There’s a lot of talk and information online about the fear of intimacy being related to social phobia or different anxieties. But it’s more important for us to actually dive into where the fear of intimacy comes from so we can work on ourselves individually and help better our relationships.
If you’re in a relationship with someone who has the fear of intimacy and you find them often putting you off or maybe they’re not giving you as much attention as you need, know that that doesn’t always mean that they don’t care. Often people who struggle with the fear of intimacy will think that they’re giving you as much attention as you possibly need and being as emotionally available as they would want.
How Fear Of Intimacy Is Formed?
Generally, the fear of intimacy comes from us not having a secure attachment. A secure attachment is what forms when we are small children whenever we express discontent, being uncomfortable or something may be hurting us. A parent comes in to soothe us and let us know that our emotions are okay. It makes us feel that it’s like very validating. That’s how we form a secure attachment.

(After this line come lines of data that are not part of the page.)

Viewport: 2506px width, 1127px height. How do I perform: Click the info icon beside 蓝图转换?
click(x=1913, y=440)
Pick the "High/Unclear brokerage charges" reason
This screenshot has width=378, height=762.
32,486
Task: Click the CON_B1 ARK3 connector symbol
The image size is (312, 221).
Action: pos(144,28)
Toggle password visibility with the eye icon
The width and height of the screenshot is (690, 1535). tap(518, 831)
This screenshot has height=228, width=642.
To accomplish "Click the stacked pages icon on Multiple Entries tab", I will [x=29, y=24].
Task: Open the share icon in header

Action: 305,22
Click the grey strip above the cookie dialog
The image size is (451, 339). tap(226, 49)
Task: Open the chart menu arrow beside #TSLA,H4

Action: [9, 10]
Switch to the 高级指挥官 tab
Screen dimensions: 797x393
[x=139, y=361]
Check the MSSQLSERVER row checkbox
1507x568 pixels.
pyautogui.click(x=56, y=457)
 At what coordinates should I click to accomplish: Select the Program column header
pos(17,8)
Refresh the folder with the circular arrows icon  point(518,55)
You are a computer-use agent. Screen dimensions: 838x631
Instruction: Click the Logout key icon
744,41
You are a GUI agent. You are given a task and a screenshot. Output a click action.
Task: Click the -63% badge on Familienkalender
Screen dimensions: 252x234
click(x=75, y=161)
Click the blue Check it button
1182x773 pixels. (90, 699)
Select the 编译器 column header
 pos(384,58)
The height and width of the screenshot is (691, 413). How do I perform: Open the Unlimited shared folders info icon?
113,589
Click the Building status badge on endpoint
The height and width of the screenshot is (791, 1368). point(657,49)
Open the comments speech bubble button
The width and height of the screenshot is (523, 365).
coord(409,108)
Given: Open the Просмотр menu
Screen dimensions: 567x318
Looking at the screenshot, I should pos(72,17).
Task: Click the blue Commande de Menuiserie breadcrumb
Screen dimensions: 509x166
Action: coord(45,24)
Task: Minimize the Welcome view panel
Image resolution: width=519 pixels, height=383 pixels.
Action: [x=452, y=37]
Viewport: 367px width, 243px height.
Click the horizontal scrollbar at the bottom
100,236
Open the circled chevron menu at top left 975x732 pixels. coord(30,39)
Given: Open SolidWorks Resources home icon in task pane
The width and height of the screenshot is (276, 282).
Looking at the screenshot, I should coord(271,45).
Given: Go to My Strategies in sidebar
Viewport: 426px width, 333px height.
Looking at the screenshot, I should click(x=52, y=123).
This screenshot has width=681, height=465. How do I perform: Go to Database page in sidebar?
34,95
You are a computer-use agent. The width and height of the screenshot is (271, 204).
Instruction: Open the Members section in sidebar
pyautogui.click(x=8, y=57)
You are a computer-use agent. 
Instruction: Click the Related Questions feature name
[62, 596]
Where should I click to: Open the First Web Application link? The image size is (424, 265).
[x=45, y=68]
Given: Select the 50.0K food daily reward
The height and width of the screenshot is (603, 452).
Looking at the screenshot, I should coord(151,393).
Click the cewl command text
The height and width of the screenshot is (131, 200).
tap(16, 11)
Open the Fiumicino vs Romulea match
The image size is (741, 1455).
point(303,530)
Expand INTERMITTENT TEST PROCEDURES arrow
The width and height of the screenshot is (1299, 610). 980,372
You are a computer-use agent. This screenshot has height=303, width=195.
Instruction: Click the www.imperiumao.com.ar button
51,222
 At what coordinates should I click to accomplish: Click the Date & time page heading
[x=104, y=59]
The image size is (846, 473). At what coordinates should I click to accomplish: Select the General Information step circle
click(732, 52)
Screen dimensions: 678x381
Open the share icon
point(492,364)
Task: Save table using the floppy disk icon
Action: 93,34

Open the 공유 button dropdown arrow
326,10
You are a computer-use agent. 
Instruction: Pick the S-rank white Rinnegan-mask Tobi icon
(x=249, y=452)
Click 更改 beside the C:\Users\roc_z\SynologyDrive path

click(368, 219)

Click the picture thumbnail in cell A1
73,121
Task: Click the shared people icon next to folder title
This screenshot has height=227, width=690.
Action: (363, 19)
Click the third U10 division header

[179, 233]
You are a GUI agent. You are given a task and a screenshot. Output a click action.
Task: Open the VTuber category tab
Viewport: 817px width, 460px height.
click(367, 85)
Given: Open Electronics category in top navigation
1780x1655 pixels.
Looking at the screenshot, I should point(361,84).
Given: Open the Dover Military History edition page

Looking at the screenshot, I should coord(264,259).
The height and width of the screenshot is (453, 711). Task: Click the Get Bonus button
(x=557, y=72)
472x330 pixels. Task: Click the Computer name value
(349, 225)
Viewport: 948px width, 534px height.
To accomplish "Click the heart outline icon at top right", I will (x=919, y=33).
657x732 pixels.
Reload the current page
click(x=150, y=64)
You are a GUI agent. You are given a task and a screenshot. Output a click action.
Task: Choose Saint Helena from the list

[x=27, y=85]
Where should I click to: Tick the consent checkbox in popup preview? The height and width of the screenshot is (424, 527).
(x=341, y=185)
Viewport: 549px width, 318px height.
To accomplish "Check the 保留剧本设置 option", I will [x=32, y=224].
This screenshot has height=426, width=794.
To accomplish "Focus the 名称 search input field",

An insecure attachment, on the other hand, is when we express discontent, but a parent doesn’t show up. The reason this leads to fear of intimacy is because many people grow up thinking that the emotions they feel are not okay. So they think that the only safe way to be is to not feel any of these emotions. They stick their emotion within and hope that it goes away. Then when we’re adults, it can even be scary to consider feeling things and letting those emotions out.
Those of us who really struggle with fear of fear of intimacy don’t usually know what to do and usually it takes us awhile to even recognize this is something that we struggle with. But don’t worry, you can do it. Here are five ways that could help you overcome your fear of intimacy;
- Practice expressing how you feel as well as communicating your emotions.
- Use feeling sheets/charts to track your emotions each day. Do it at least twice a day, morning and evening.
- Practice reading emotions on others.
- Many people who struggle with fear of intimacy have a hard time reading other people because some people might not come out and say it to us directly. Have a trusted friend or loved one who you can bounce this off as you practice. The more you practice, the better you improve and the quicker you can actually read people’s emotions.
- Practice calming techniques. Whether or not you’re in a distressing place, start practicing the breathing and distraction techniques. There can be a bunch of different things that you can do to help yourself relax.
Be patient. All of these things take a lot of time and practice. But it does get better and it does get easier. Just give yourself a little time. It just takes practicing day in and day out before it becomes an automatic thing that you do. So just be patient, you’re doing the best you can.